De Gœttingue, Schopenhauer passa à Berlin, où l’attirait l’immense réputation de Fichte; mais « cette vénération a priori, comme il le dit lui-même, se changea bientôt en raillerie et en mépris. » Quoiqu’on puisse trouver avec raison Schopenhauer dur et injuste pour Fichte, dont il ne comprit jamais la grandeur morale, cependant il faut reconnaître qu’il donnait la mesure de la fermeté et de la décision de son esprit en se révoltant, seul et jeune comme il était, contre le jargon métaphysique et algébrique, contre le dogmatisme pédantesque et barbare dont l’Allemagne était alors enivrée, et que Hegel devait porter bientôt jusqu’à une véritable insanité. Longtemps après, Schopenhauer imitait en raillant son ancien professeur, en répétant comme lui d’un ton doctoral : « La chose est ainsi, parce qu’il est évident qu’elle est ainsi[1]. » Nous avons du reste des preuves écrites que l’animosité de Schopenhauer contre ceux qu’il appelle « les trois sophistes, les trois charlatans, » ne vient pas, comme on l’a dit, de la rancune et de l’amour-propre blessé; non, ce fut la révolte d’un esprit net et sain, uni sans doute à un caractère malade, contre le mensonge des formules et le despotisme de galimatias.
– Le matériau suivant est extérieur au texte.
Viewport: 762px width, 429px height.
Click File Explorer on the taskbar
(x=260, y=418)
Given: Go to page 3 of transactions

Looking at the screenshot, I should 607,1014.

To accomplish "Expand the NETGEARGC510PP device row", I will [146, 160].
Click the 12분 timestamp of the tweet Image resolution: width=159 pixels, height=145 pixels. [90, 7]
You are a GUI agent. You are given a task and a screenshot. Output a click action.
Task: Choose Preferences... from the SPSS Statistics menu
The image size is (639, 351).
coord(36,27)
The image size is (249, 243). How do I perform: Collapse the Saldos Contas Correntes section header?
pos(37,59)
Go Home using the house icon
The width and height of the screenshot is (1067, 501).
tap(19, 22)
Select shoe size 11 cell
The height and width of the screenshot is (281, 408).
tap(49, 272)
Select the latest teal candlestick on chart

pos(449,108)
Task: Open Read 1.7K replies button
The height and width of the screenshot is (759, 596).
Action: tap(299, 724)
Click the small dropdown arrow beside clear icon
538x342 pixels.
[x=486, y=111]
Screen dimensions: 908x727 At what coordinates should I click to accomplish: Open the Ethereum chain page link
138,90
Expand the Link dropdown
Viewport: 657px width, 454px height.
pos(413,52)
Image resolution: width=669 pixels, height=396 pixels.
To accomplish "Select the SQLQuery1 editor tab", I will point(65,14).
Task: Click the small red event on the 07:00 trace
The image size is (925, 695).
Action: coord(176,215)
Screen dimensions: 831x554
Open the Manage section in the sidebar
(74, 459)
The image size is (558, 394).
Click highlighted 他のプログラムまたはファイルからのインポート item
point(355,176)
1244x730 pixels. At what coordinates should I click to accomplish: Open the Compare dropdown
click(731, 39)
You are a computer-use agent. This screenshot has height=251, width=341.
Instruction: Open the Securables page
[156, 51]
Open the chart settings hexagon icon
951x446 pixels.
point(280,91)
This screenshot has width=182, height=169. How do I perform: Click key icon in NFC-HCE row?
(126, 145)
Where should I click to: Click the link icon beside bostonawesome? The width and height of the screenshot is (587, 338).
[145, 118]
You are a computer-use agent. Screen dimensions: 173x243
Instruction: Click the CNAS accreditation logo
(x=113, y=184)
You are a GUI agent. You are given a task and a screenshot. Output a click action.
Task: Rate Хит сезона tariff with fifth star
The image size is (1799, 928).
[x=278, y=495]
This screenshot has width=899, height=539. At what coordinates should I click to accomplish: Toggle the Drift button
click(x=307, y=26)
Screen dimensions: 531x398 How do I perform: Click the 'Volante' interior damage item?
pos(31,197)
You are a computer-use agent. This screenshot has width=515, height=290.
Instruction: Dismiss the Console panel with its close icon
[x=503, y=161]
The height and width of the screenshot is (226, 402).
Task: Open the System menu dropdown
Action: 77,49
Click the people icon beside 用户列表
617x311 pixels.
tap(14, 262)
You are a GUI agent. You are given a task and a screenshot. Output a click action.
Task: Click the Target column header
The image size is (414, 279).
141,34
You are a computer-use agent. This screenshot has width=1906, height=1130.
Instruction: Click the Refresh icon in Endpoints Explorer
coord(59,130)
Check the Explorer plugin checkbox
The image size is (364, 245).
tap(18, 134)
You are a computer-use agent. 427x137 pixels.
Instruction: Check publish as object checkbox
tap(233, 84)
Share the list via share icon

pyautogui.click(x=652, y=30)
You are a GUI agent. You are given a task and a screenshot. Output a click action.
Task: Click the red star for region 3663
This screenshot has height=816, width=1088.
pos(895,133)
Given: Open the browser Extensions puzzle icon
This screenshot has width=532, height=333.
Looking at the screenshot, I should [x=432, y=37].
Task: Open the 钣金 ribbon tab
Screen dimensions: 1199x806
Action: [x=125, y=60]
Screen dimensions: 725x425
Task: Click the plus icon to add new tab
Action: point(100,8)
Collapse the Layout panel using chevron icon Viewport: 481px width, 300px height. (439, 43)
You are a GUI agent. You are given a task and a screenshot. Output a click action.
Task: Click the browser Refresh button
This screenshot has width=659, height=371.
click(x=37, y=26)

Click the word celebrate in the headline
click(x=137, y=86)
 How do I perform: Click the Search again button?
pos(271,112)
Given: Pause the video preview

Dans les notes conservées par lui, prises aux leçons mêmes de Fichte, il reste des traces vivantes de son indignation contre cette philosophie apocalyptique qui remplaçait si souvent les idées par des mots. Quelques-unes de ces notes écrites sur l’heure même sont assez piquantes. A la onzième leçon de Fichte sur les faits de conscience, le jeune étudiant, après avoir d’abord consciencieusement rempli sa tâche, en résumant le discours du professeur, s’arrête tout à coup, et d’une plume irritée: « Misérable! s’écrie-t-il, je voudrais, te mettre un pistolet sur la gorge et te dire : Tu vas mourir sans merci; mais, pour l’amour de ta pauvre âme, dis-nous si dans ce galimatias tu as pensé quelque chose d’intelligible, ou si tu nous a pris pour des imbéciles. » Un jour où Fichte avait beaucoup parlé de la vision, de la visibilité et de la pure lumière, Schopenhauer met en note: « Aujourd’hui, comme nous n’avions à notre disposition que la pure lumière et pas de chandelles, il a fallu s’arrêter là. » Un autre jour, Fichte avait parlé de la contemplation de soi-même, de u l’être en tant que contemplation de soi-même, où le contemplateur en contemplant se contemple lui-même de nouveau. »

  1. Es ist, weil es so ist, wie es ist.